Please try to keep your answer as short and simple as possible for those of us with smaller brains and other time obligations.

msa6867 · October 8, 2022, 9:54pm

I agree. Nonetheless, if there is a clear QoS differential between the nodes in the two locations, I think the experiment will yield some very valuable insights nonetheless, some of which may help us in optimizing the cherry picker.

msa6867 · October 8, 2022, 9:57pm

Keep exactly as is for now and let’s see where things are at. Just give the word to @RawthiL et al that they have your permission to share their collected data. Once I get the data I’ll share a snapshot of where things stand in terms of data collection

steve · October 9, 2022, 2:06pm

So, just to be clear @msa6867, are you saying that you think the current test will produce an objective result? I’m still reading some ambiguity in the “let’s see where things are at”. This suggests to me that at some point in the future you might come back and say the test was not set up correctly. That’s what I’m trying to avoid here. Looking for a confident ‘yes’ or ‘no’ - if it’s a ‘maybe’ then the results could still be seen as subjective.

msa6867 · October 9, 2022, 9:00pm

The current test is setup correctly. The unknown is how long data collection must be carried out to obtain interesting results and how much system change happens over that period.
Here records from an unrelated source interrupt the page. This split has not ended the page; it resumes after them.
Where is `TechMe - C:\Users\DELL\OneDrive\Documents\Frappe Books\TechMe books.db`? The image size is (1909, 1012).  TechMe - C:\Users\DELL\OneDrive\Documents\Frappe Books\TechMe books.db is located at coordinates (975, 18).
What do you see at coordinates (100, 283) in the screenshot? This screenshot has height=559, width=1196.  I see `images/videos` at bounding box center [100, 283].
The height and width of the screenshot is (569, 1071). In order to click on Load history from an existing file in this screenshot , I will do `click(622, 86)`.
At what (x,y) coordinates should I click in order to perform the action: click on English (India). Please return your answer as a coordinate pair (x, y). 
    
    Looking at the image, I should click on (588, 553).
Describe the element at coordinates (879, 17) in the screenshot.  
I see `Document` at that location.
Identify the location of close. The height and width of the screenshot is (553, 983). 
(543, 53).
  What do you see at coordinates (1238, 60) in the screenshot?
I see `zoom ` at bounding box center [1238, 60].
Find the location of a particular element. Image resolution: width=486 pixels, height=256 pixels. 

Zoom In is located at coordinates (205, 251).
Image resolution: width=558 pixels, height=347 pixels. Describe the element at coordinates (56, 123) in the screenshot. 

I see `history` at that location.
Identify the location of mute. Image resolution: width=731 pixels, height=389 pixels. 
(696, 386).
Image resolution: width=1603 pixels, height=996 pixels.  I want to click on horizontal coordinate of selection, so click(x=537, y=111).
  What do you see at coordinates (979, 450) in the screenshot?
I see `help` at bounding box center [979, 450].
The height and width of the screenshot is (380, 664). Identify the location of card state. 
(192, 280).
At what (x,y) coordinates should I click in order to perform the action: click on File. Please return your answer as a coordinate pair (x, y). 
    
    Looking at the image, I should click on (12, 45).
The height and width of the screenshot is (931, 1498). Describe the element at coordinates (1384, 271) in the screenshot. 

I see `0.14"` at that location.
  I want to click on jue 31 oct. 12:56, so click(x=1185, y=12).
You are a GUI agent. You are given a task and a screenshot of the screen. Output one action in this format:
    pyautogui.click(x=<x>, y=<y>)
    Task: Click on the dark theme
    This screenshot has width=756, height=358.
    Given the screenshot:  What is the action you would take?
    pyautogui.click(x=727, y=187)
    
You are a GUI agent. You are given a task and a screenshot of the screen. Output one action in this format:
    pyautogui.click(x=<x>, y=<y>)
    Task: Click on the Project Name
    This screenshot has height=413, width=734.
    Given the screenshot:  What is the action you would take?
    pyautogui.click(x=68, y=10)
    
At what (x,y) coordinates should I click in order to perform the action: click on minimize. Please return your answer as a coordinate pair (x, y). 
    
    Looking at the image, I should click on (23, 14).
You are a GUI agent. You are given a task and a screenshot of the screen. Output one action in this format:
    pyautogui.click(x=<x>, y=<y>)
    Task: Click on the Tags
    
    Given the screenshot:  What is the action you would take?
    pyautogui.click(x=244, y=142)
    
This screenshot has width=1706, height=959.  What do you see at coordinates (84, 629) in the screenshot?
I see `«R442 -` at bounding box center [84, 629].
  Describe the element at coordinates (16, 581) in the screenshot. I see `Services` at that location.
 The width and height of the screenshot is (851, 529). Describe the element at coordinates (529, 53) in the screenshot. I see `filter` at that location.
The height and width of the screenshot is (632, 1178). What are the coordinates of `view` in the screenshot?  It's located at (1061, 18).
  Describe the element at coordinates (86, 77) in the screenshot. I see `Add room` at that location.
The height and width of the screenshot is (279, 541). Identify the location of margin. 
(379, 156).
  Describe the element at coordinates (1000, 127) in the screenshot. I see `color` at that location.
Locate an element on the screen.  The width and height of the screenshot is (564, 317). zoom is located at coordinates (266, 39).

Once I see the current data that has been collected I can let you know right away (not some point in the future) how close you are to collecting enough data. I would report something like the following (after replacing these placeholding values with actuals from the data):

“After collecting data for 14 days, the variability based on pure randomness stands at 10%. Based on this we can estimate that by extending the experiment for a complete two months, this should reduce to 5% variability of pure randomness. Therefore one can expect that after two months of collecting data any difference of rewards between bins that is significantly greater than 5% means that there is a real difference of rewards based on which bin a node is in, whereas any difference that is around 5% or less means that within an unknown of ±5%, there is no evidence of any difference in rewards based on bin number.”

Since it is your experiment, it would then be your call as to whether that projection is tight enough for your liking. If the projection is that you will get your answer to within ±5% and that is good enough for you, then your would continue as is. If you say that you really want to know an answer within ±2%, then you will probably have to up the node count or duration or both.

steve · October 9, 2022, 11:50pm

Thanks for the clarification, @msa6867. Now we all agree the test is setup the right way, and with the right sample size, we just need to determine how long it needs to run. @RawthiL can you also provide the test data to @BenVan, and @msa6867?